如过多加大仪器增益或改变灰阶动态范围、取样容积过大、取样容积太靠近血管壁,可使频谱增宽。

6.取样容积的大小

取样容积过大,容易带来管壁的噪声;取样容积过小,则所测血流的代表性较差,近管壁的流速偏低而中心位则较高。

7.彩色取样框的设置

以血管壁的1/2比较适合。

8.彩色血流信号“外溢”的伪像

是由于多普勒增益过高或脉冲重复频率过低,经常引起彩色血流信号从血管腔内“外溢”的伪像。故适当调节多普勒增益和脉冲重复频率可以减少这种伪像。

9.多普勒镜面伪像

多普勒镜面伪像的产生与声像图产生镜面伪像的原理一样,即高反射界面的存在。频谱多普勒基线上方出现正向血流频谱,基线下方呈现其“倒影”图形,这就是镜面伪像,多由散射信号过高或增益调节过大后,正负向两路放大器同时输入散射信号所致。

10.多普勒的闪烁伪像

大血管、心脏的机械搏动和呼吸运动造成邻近器官出现搏动性彩色干扰信号,使肝脏、肾脏等的血流显示困难,出现闪烁信号,并且能量多普勒较彩色多普勒血流显像更明显。
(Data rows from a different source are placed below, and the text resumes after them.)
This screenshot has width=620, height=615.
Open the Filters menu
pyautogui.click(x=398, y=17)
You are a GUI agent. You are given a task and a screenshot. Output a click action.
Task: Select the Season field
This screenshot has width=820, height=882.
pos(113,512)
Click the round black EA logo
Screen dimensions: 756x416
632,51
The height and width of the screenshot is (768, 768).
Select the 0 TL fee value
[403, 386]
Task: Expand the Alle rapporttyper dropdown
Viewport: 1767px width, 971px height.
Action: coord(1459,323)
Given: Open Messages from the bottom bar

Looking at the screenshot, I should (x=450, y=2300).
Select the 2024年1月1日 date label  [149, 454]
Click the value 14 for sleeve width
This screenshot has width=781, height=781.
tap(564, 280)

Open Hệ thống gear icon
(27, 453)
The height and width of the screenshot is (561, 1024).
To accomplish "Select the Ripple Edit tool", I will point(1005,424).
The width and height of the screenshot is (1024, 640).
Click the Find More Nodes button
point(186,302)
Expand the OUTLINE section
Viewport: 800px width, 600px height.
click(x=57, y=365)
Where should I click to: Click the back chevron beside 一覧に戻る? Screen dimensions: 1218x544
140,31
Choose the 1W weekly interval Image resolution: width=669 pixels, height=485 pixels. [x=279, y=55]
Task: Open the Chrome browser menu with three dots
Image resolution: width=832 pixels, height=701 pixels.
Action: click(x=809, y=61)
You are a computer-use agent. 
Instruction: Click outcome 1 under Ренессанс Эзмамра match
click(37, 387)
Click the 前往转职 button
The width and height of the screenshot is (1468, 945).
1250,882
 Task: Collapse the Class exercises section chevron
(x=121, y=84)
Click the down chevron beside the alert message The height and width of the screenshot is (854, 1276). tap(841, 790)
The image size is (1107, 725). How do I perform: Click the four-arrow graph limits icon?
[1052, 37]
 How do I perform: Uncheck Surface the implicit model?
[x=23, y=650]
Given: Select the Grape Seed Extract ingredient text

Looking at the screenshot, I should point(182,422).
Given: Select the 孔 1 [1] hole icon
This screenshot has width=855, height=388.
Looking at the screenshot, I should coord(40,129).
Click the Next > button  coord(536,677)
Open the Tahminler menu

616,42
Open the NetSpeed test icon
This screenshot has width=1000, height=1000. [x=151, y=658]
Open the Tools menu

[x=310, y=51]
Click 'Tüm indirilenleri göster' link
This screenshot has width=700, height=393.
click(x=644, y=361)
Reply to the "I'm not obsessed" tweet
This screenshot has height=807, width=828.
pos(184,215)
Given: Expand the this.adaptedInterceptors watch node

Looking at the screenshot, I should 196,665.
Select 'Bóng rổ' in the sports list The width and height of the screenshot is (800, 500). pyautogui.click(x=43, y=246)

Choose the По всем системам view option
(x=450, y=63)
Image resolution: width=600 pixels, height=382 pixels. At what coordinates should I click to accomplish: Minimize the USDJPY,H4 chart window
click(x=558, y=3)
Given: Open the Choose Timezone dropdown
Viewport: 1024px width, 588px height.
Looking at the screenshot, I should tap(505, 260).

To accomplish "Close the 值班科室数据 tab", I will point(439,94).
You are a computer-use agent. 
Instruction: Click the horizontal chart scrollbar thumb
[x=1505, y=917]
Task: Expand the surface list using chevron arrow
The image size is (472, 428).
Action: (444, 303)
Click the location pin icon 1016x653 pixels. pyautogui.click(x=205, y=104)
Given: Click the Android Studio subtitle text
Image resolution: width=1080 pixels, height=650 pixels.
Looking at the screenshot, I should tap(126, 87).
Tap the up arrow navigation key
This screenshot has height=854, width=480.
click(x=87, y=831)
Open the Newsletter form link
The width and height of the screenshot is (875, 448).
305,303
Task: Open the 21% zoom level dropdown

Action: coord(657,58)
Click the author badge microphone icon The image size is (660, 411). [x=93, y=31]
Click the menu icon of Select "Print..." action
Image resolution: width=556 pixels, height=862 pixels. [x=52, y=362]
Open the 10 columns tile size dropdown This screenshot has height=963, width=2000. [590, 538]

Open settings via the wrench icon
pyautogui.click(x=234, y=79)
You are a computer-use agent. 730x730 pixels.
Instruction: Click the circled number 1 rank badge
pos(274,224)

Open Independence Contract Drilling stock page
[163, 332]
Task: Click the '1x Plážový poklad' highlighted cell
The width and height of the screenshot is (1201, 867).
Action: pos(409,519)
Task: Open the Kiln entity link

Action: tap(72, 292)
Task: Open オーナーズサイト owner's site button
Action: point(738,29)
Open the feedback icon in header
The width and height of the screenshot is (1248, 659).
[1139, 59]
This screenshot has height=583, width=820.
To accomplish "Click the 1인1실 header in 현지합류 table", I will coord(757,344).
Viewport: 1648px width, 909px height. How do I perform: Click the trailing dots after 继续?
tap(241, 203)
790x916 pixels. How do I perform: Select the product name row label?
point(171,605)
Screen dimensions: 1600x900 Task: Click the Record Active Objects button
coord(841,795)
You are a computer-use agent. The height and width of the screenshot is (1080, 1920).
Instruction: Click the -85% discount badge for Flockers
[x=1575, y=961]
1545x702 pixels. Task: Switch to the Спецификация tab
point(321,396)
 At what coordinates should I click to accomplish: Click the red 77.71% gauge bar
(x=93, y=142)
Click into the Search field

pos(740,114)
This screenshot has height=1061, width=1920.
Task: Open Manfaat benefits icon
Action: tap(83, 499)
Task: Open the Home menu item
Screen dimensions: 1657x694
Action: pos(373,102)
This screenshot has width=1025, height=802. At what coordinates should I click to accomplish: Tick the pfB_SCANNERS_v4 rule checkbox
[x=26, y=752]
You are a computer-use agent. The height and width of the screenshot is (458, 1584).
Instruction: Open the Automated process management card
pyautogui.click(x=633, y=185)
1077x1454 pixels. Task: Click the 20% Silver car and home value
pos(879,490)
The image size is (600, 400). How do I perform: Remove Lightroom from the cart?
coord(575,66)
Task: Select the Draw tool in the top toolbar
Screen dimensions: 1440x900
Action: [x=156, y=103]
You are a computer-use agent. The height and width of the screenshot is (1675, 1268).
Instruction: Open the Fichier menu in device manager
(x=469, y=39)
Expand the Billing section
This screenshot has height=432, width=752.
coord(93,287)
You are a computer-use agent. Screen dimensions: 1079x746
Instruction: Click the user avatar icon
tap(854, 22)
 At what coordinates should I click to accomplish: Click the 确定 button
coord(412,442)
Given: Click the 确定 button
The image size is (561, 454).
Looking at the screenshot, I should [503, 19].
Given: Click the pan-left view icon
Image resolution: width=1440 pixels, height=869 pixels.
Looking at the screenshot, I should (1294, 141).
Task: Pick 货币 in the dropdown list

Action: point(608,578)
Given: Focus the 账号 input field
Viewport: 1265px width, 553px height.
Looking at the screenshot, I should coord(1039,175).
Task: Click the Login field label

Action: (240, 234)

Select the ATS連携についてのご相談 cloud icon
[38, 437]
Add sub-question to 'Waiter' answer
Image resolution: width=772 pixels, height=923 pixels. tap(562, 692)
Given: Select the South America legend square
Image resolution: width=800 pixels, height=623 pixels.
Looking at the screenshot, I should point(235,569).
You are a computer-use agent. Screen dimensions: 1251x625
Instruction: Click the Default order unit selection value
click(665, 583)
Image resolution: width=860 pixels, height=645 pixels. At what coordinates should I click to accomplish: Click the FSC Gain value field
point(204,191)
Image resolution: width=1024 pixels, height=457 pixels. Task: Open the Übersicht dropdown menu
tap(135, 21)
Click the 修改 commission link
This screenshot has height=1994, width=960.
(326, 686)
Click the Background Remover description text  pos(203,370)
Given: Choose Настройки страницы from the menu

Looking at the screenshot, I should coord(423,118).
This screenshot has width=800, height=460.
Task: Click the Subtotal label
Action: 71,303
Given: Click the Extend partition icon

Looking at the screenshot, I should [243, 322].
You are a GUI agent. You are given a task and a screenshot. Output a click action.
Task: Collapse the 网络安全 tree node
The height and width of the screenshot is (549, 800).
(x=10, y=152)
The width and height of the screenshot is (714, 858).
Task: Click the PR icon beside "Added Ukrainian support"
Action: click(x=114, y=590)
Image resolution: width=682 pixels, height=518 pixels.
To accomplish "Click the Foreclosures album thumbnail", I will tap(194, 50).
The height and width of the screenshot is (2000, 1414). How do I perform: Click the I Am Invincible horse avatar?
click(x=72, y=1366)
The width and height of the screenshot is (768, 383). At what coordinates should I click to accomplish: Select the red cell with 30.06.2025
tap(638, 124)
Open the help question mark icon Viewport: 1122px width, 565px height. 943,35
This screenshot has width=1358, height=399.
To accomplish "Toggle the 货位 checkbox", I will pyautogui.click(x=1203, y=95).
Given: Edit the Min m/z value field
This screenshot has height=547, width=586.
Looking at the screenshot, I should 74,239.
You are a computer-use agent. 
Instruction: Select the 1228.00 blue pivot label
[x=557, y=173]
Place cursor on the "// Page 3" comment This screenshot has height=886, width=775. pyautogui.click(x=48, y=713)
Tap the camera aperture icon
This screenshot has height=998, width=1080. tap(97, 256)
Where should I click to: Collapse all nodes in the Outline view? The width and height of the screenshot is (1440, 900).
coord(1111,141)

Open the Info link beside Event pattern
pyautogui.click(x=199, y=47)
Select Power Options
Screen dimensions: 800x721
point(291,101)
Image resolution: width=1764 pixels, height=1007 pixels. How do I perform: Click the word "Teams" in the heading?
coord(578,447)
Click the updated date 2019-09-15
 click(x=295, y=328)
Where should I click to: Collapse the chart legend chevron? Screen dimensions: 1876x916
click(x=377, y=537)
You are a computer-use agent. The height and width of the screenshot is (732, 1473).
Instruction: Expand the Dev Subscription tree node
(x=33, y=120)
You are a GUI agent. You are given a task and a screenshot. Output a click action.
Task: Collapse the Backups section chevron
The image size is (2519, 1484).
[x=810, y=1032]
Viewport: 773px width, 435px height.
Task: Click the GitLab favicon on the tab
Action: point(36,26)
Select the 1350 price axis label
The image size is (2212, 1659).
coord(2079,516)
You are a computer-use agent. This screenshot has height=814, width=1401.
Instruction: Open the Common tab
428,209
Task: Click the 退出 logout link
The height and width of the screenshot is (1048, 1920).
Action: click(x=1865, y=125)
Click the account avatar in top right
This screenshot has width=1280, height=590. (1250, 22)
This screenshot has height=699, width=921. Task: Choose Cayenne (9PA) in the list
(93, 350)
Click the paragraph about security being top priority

利用组织谐波成像功能可减少闪烁伪像,其机制是谐波成像的组织特异性超过机械运动。

11.声学造影

声学造影是利用造影剂引起的频谱多普勒幅度、能量多普勒和频谱多普勒信号增强来用于疾病的诊断,了解心血管的灌注和肿瘤血管的检出。

综上所述,应该认识和了解超声伪像和多普勒伪像,根据具体情况去伪存真或利用伪像诊断疾病。